→ Work instruction:
Every record needs to be set down again without a single difference.
** Opening Provided data block **
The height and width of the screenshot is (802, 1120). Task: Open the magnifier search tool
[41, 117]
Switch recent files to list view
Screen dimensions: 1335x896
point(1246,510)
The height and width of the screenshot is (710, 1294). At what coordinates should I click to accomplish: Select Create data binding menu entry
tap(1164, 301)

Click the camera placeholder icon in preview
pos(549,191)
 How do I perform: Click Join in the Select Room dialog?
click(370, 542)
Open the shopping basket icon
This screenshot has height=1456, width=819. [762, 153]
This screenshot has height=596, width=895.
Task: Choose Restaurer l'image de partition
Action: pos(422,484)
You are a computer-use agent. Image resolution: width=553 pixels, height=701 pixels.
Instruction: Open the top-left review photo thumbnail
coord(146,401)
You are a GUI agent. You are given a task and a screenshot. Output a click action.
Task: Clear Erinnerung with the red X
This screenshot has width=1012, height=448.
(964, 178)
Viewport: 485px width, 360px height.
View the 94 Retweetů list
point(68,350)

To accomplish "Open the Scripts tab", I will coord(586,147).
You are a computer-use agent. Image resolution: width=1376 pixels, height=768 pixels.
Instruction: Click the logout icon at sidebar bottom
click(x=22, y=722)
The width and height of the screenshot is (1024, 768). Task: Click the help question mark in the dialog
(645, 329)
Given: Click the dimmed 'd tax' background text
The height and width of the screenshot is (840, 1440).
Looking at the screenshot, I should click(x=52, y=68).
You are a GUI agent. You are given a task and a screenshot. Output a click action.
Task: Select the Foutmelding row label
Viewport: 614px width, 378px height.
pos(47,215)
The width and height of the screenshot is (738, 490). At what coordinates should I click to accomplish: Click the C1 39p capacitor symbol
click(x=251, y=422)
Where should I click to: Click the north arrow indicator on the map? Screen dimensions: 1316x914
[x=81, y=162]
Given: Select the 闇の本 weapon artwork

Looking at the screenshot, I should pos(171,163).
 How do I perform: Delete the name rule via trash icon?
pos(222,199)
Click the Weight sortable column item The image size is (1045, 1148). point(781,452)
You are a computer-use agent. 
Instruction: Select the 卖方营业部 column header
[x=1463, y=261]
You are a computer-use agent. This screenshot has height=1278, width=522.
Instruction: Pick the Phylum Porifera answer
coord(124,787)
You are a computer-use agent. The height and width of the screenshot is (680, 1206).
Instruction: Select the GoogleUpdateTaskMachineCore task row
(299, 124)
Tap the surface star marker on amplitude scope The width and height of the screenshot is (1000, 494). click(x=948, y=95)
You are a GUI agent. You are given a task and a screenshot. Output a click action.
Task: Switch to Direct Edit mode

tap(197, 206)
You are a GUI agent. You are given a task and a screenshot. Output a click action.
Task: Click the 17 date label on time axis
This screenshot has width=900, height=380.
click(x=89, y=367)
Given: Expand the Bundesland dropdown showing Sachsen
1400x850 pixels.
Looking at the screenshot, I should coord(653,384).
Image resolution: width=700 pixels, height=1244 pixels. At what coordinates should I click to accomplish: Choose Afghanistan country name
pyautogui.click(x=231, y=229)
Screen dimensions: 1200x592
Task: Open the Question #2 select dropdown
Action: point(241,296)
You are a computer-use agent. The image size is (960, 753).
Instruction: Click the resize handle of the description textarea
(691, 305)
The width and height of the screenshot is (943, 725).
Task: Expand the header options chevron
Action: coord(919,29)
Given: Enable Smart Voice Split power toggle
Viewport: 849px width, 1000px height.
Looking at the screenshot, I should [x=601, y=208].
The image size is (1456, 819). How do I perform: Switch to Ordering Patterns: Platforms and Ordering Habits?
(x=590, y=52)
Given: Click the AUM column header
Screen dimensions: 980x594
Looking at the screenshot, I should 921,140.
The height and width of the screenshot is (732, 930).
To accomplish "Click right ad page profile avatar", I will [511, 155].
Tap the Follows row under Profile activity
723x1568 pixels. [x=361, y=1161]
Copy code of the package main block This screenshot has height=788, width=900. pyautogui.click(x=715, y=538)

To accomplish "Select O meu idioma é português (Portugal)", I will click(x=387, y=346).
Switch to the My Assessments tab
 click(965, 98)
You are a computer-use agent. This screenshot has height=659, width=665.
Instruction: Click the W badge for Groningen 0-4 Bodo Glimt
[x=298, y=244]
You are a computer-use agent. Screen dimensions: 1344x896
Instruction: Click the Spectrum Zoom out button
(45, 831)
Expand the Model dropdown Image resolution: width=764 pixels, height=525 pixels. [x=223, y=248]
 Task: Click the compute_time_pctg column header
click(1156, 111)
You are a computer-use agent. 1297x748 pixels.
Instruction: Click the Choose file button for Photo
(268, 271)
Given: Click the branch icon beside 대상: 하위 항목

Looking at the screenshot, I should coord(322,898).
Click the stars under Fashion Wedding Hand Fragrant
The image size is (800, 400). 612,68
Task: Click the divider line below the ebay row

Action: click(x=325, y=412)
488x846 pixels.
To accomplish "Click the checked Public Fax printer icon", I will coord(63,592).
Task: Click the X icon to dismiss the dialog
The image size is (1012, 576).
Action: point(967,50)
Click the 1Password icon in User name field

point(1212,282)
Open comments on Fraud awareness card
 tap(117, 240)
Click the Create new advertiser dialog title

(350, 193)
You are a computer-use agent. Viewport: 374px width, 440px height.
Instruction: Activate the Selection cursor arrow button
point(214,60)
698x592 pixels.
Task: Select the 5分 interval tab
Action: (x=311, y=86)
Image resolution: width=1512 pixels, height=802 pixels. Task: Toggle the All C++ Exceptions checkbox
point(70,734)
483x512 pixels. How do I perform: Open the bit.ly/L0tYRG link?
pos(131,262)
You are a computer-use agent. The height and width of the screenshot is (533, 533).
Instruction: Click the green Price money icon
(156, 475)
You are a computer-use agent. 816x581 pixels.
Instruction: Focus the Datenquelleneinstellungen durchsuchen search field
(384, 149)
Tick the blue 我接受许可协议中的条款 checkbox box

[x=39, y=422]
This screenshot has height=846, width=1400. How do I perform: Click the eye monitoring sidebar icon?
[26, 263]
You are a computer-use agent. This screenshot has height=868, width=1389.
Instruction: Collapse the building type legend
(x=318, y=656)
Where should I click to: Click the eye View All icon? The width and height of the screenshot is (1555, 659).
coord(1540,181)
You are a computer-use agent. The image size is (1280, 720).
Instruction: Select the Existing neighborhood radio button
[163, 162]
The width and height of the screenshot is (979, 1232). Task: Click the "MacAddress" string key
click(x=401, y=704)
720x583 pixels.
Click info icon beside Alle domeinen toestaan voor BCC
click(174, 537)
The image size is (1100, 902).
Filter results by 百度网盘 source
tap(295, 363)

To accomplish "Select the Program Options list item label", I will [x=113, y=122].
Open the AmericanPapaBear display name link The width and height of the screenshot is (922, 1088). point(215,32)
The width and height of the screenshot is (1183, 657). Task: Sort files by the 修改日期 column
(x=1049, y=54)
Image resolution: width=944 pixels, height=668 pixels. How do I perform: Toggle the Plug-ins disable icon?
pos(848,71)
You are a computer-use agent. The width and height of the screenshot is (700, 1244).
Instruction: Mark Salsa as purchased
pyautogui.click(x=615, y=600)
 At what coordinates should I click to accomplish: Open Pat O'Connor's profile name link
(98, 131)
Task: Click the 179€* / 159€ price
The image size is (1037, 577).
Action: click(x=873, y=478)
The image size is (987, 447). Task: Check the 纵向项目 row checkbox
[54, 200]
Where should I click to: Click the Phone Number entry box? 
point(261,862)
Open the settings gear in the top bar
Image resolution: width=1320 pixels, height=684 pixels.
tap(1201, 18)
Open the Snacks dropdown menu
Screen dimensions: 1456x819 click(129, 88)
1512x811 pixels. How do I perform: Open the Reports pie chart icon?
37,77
** Closing Provided data block **
→ Output below:
The height and width of the screenshot is (802, 1120). Task: Open the magnifier search tool
[41, 117]
Switch recent files to list view
Screen dimensions: 1335x896
point(1246,510)
The height and width of the screenshot is (710, 1294). At what coordinates should I click to accomplish: Select Create data binding menu entry
tap(1164, 301)

Click the camera placeholder icon in preview
pos(549,191)
 How do I perform: Click Join in the Select Room dialog?
click(370, 542)
Open the shopping basket icon
This screenshot has height=1456, width=819. [762, 153]
This screenshot has height=596, width=895.
Task: Choose Restaurer l'image de partition
Action: pos(422,484)
You are a computer-use agent. Image resolution: width=553 pixels, height=701 pixels.
Instruction: Open the top-left review photo thumbnail
coord(146,401)
You are a GUI agent. You are given a task and a screenshot. Output a click action.
Task: Clear Erinnerung with the red X
This screenshot has width=1012, height=448.
(964, 178)
Viewport: 485px width, 360px height.
View the 94 Retweetů list
point(68,350)

To accomplish "Open the Scripts tab", I will coord(586,147).
You are a computer-use agent. Image resolution: width=1376 pixels, height=768 pixels.
Instruction: Click the logout icon at sidebar bottom
click(x=22, y=722)
The width and height of the screenshot is (1024, 768). Task: Click the help question mark in the dialog
(645, 329)
Given: Click the dimmed 'd tax' background text
The height and width of the screenshot is (840, 1440).
Looking at the screenshot, I should click(x=52, y=68).
You are a GUI agent. You are given a task and a screenshot. Output a click action.
Task: Select the Foutmelding row label
Viewport: 614px width, 378px height.
pos(47,215)
The width and height of the screenshot is (738, 490). At what coordinates should I click to accomplish: Click the C1 39p capacitor symbol
click(x=251, y=422)
Where should I click to: Click the north arrow indicator on the map? Screen dimensions: 1316x914
[x=81, y=162]
Given: Select the 闇の本 weapon artwork

Looking at the screenshot, I should pos(171,163).
 How do I perform: Delete the name rule via trash icon?
pos(222,199)
Click the Weight sortable column item The image size is (1045, 1148). point(781,452)
You are a computer-use agent. 
Instruction: Select the 卖方营业部 column header
[x=1463, y=261]
You are a computer-use agent. This screenshot has height=1278, width=522.
Instruction: Pick the Phylum Porifera answer
coord(124,787)
You are a computer-use agent. The height and width of the screenshot is (680, 1206).
Instruction: Select the GoogleUpdateTaskMachineCore task row
(299, 124)
Tap the surface star marker on amplitude scope The width and height of the screenshot is (1000, 494). click(x=948, y=95)
You are a GUI agent. You are given a task and a screenshot. Output a click action.
Task: Switch to Direct Edit mode

tap(197, 206)
You are a GUI agent. You are given a task and a screenshot. Output a click action.
Task: Click the 17 date label on time axis
This screenshot has width=900, height=380.
click(x=89, y=367)
Given: Expand the Bundesland dropdown showing Sachsen
1400x850 pixels.
Looking at the screenshot, I should coord(653,384).
Image resolution: width=700 pixels, height=1244 pixels. At what coordinates should I click to accomplish: Choose Afghanistan country name
pyautogui.click(x=231, y=229)
Screen dimensions: 1200x592
Task: Open the Question #2 select dropdown
Action: point(241,296)
You are a computer-use agent. The image size is (960, 753).
Instruction: Click the resize handle of the description textarea
(691, 305)
The width and height of the screenshot is (943, 725).
Task: Expand the header options chevron
Action: coord(919,29)
Given: Enable Smart Voice Split power toggle
Viewport: 849px width, 1000px height.
Looking at the screenshot, I should [x=601, y=208].
The image size is (1456, 819). How do I perform: Switch to Ordering Patterns: Platforms and Ordering Habits?
(x=590, y=52)
Given: Click the AUM column header
Screen dimensions: 980x594
Looking at the screenshot, I should 921,140.
The height and width of the screenshot is (732, 930).
To accomplish "Click right ad page profile avatar", I will [511, 155].
Tap the Follows row under Profile activity
723x1568 pixels. [x=361, y=1161]
Copy code of the package main block This screenshot has height=788, width=900. pyautogui.click(x=715, y=538)

To accomplish "Select O meu idioma é português (Portugal)", I will click(x=387, y=346).
Switch to the My Assessments tab
 click(965, 98)
You are a computer-use agent. This screenshot has height=659, width=665.
Instruction: Click the W badge for Groningen 0-4 Bodo Glimt
[x=298, y=244]
You are a computer-use agent. Screen dimensions: 1344x896
Instruction: Click the Spectrum Zoom out button
(45, 831)
Expand the Model dropdown Image resolution: width=764 pixels, height=525 pixels. [x=223, y=248]
 Task: Click the compute_time_pctg column header
click(1156, 111)
You are a computer-use agent. 1297x748 pixels.
Instruction: Click the Choose file button for Photo
(268, 271)
Given: Click the branch icon beside 대상: 하위 항목

Looking at the screenshot, I should coord(322,898).
Click the stars under Fashion Wedding Hand Fragrant
The image size is (800, 400). 612,68
Task: Click the divider line below the ebay row

Action: click(x=325, y=412)
488x846 pixels.
To accomplish "Click the checked Public Fax printer icon", I will coord(63,592).
Task: Click the X icon to dismiss the dialog
The image size is (1012, 576).
Action: point(967,50)
Click the 1Password icon in User name field

point(1212,282)
Open comments on Fraud awareness card
 tap(117, 240)
Click the Create new advertiser dialog title

(350, 193)
You are a computer-use agent. Viewport: 374px width, 440px height.
Instruction: Activate the Selection cursor arrow button
point(214,60)
698x592 pixels.
Task: Select the 5分 interval tab
Action: (x=311, y=86)
Image resolution: width=1512 pixels, height=802 pixels. Task: Toggle the All C++ Exceptions checkbox
point(70,734)
483x512 pixels. How do I perform: Open the bit.ly/L0tYRG link?
pos(131,262)
You are a computer-use agent. The height and width of the screenshot is (533, 533).
Instruction: Click the green Price money icon
(156, 475)
You are a computer-use agent. 816x581 pixels.
Instruction: Focus the Datenquelleneinstellungen durchsuchen search field
(384, 149)
Tick the blue 我接受许可协议中的条款 checkbox box

[x=39, y=422]
This screenshot has height=846, width=1400. How do I perform: Click the eye monitoring sidebar icon?
[26, 263]
You are a computer-use agent. This screenshot has height=868, width=1389.
Instruction: Collapse the building type legend
(x=318, y=656)
Where should I click to: Click the eye View All icon? The width and height of the screenshot is (1555, 659).
coord(1540,181)
You are a computer-use agent. The image size is (1280, 720).
Instruction: Select the Existing neighborhood radio button
[163, 162]
The width and height of the screenshot is (979, 1232). Task: Click the "MacAddress" string key
click(x=401, y=704)
720x583 pixels.
Click info icon beside Alle domeinen toestaan voor BCC
click(174, 537)
The image size is (1100, 902).
Filter results by 百度网盘 source
tap(295, 363)

To accomplish "Select the Program Options list item label", I will [x=113, y=122].
Open the AmericanPapaBear display name link The width and height of the screenshot is (922, 1088). point(215,32)
The width and height of the screenshot is (1183, 657). Task: Sort files by the 修改日期 column
(x=1049, y=54)
Image resolution: width=944 pixels, height=668 pixels. How do I perform: Toggle the Plug-ins disable icon?
pos(848,71)
You are a computer-use agent. The width and height of the screenshot is (700, 1244).
Instruction: Mark Salsa as purchased
pyautogui.click(x=615, y=600)
 At what coordinates should I click to accomplish: Open Pat O'Connor's profile name link
(98, 131)
Task: Click the 179€* / 159€ price
The image size is (1037, 577).
Action: click(x=873, y=478)
The image size is (987, 447). Task: Check the 纵向项目 row checkbox
[54, 200]
Where should I click to: Click the Phone Number entry box? 
point(261,862)
Open the settings gear in the top bar
Image resolution: width=1320 pixels, height=684 pixels.
tap(1201, 18)
Open the Snacks dropdown menu
Screen dimensions: 1456x819 click(129, 88)
1512x811 pixels. How do I perform: Open the Reports pie chart icon?
37,77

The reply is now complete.